▸ **Passage for review**
————————


    Also, our EPG said that was an encore screening on Saturday night, after The Penguin King.

  5. A misconceived, weak, poorly scripted show that was merely a tax write-off and local drama content point collection anyway, and then well and truly sabotaged by dreadful programming decisions.

  6. As family fare, it really wasn’t a bad show. I enjoyed it and thought Sunday 6.30 was a good slot. Why don’t they have any encores scheduled?

  7. The problem lies squarely with Ten. They keep stuffing up the launch, promotion and scheduling of almost every program. How can they be so clueless?

  8. RD is a show of type, family drama, that just doesn’t have a place on TV at the moment.

    It is tough to find a spot for what looks like a kids’ show but is rated PG, which is why it has taken 9 months. Merlin was more adolescent and had an established audience of kids and fantasy fans.

    7 & 9 have very strong 3 hours blocks of TV on Sunday nights. Tough place to launch a new show.

    Saturday night would have disrupted Ten’s Attenborough/Movie lineup. With hindsight the best move would have been to just show it over Summer and blame previous management for the financial loss.

  9. Gee, talk about not giving a show a fair go. I enjoyed it, and thought the scenery was spectacular. Can’t remember the opening song, but that’s a weird thing to judge it on.

  10. I admire Shiff’s past productions and successes, and I agree with him about content viewing but Reef Doctors was so bland compared to other Ten dramas like Puberty Blues and Offspring. I didn’t even make it past the scene with her first patient.

  11. If it was only mis-scheduling this show may survive, but it was a bland set of characters without a plot worthy of the name.

    I saw the first scene catching water snaked and cringed… and the hung-over doctor was a dud.
    I turned to my tablet after that !

  12. Oh ten why oh why? You allow all manner of televisual crap to pollute the airway yet a decent family show you only give one week before shafting it – why not try Saturday night at 630 at very least – same spot where I think young talent time would have also done better business

  13. bumped already after just one episode? That was quick! But with the numbers it got, I don’t blame Ten for doing it.

    Its move to Friday nights interesting. Hopefully it can remain there until the end of the series, without moving it too much around

  14. ch10s main competitor is the ABC, so a Satuday night slot opposite or adjacent to Death in Paradise would give them a better shot at beating them.

————————

▸ **What is being asked**
In the viewer comments on Reef Doctors, which two channels are said to have very strong three-hour blocks of TV on Sunday nights? These lines have no connection to the viewer comments on Reef Doctors.

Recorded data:
————————

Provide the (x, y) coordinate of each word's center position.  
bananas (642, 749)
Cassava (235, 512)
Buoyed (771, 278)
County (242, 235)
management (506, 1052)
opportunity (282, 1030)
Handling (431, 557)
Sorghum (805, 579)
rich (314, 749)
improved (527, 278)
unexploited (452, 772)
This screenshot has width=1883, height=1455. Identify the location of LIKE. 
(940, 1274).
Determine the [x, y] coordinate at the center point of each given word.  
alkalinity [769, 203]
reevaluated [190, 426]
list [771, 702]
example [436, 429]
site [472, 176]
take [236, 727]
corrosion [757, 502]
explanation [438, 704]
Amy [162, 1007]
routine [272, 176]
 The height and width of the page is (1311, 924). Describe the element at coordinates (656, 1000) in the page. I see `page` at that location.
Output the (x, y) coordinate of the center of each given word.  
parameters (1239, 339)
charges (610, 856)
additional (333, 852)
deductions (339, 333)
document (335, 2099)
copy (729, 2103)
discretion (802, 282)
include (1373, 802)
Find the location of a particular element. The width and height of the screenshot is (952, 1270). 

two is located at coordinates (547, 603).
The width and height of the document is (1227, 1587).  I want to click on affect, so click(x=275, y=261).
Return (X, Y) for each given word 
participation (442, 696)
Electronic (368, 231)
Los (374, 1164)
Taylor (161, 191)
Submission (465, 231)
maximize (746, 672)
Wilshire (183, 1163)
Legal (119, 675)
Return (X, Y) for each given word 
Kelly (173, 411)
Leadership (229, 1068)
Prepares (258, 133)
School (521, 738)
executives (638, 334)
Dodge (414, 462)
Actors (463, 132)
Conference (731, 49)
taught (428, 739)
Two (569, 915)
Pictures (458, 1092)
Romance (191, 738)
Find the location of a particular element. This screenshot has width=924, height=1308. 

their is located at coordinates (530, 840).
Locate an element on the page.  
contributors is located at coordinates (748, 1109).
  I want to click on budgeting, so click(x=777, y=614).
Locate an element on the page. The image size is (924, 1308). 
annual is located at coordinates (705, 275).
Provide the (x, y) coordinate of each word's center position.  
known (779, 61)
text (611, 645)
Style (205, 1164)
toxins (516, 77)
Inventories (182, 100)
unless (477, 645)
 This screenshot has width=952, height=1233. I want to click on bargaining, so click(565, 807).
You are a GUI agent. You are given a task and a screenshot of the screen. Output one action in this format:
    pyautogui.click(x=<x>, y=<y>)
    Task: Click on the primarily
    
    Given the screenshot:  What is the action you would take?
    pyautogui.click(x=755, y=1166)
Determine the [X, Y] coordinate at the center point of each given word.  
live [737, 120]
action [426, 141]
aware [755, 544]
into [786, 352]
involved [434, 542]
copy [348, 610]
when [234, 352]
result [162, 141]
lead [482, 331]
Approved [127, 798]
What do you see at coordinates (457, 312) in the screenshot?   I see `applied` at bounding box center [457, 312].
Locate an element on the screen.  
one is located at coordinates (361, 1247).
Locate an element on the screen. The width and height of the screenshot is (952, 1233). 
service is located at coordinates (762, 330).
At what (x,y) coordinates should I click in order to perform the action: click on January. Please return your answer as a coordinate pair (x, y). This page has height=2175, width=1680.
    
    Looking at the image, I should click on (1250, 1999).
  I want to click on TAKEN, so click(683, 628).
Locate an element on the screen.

————————

▸ **Exercise result**
Channels 7 and 9.